Treat logs as event streams

Logs provide visibility into the behavior of a running app. In server-based environments they are commonly written to a file on disk (a “logfile”); but this is only an output format.

Logs are the stream of aggregated, time-ordered events collected from the output streams of all running processes and backing services. Logs in their raw form are typically a text format with one event per line (though backtraces from exceptions may span multiple lines). Logs have no fixed beginning or end, but flow continuously as long as the app is operating.

A twelve-factor app never concerns itself with routing or storage of its output stream. It should not attempt to write to or manage logfiles. Instead, each running process writes its event stream, unbuffered, to stdout. During local development, the developer will view this stream in the foreground of their terminal to observe the app’s behavior.

In staging or production deploys, each process’ stream will be captured by the execution environment, collated together with all other streams from the app, and routed to one or more final destinations for viewing and long-term archival. These archival destinations are not visible to or configurable by the app, and instead are completely managed by the execution environment. Open-source log routers (such as Logplex and Fluentd) are available for this purpose.

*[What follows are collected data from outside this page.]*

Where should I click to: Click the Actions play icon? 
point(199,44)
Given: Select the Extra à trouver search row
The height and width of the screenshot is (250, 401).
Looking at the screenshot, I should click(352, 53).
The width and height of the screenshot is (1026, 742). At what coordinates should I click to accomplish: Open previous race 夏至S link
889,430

The event stream for an app can be routed to a file, or watched via realtime tail in a terminal. Most significantly, the stream can be sent to a log indexing and analysis system such as Splunk, or a general-purpose data warehousing system such as Hadoop/Hive. These systems allow for great power and flexibility for introspecting an app’s behavior over time, including:

  • Finding specific events in the past.
  • Large-scale graphing of trends (such as requests per minute).
  • Active alerting according to user-defined heuristics (such as an alert when the quantity of errors per minute exceeds a certain threshold).

XII. Admin processes

Run admin/management tasks as one-off processes

The process formation is the array of processes that are used to do the app’s regular business (such as handling web requests) as it runs. Separately, developers will often wish to do one-off administrative or maintenance tasks for the app, such as:

  • Running database migrations (e.g. manage.py migrate in Django, rake db:migrate in Rails).
  • Running a console (also known as a REPL shell) to run arbitrary code or inspect the app’s models against the live database. Most languages provide a REPL by running the interpreter without any arguments (e.g. python or perl) or in some cases have a separate command (e.g. irb for Ruby, rails console for Rails).
  • Running one-time scripts committed into the app’s repo (e.g. php scripts/fix_bad_records.php).

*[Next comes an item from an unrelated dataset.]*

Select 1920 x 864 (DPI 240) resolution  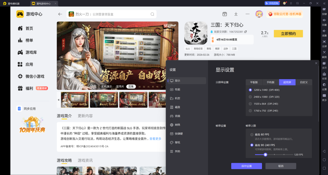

One-off admin processes should be run in an identical environment as the regular long-running processes of the app. They run against a release, using the same codebase and config as any process run against that release. Admin code must ship with application code to avoid synchronization issues.

The same dependency isolation techniques should be used on all process types. For example, if the Ruby web process uses the command bundle exec thin start, then a database migration should use bundle exec rake db:migrate. Likewise, a Python program using Virtualenv should use the vendored bin/python for running both the Tornado webserver and any manage.py admin processes.

Twelve-factor strongly favors languages which provide a REPL shell out of the box, and which make it easy to run one-off scripts. In a local deploy, developers invoke one-off admin processes by a direct shell command inside the app’s checkout directory. In a production deploy, developers can use ssh or other remote command execution mechanism provided by that deploy’s execution environment to run such a process.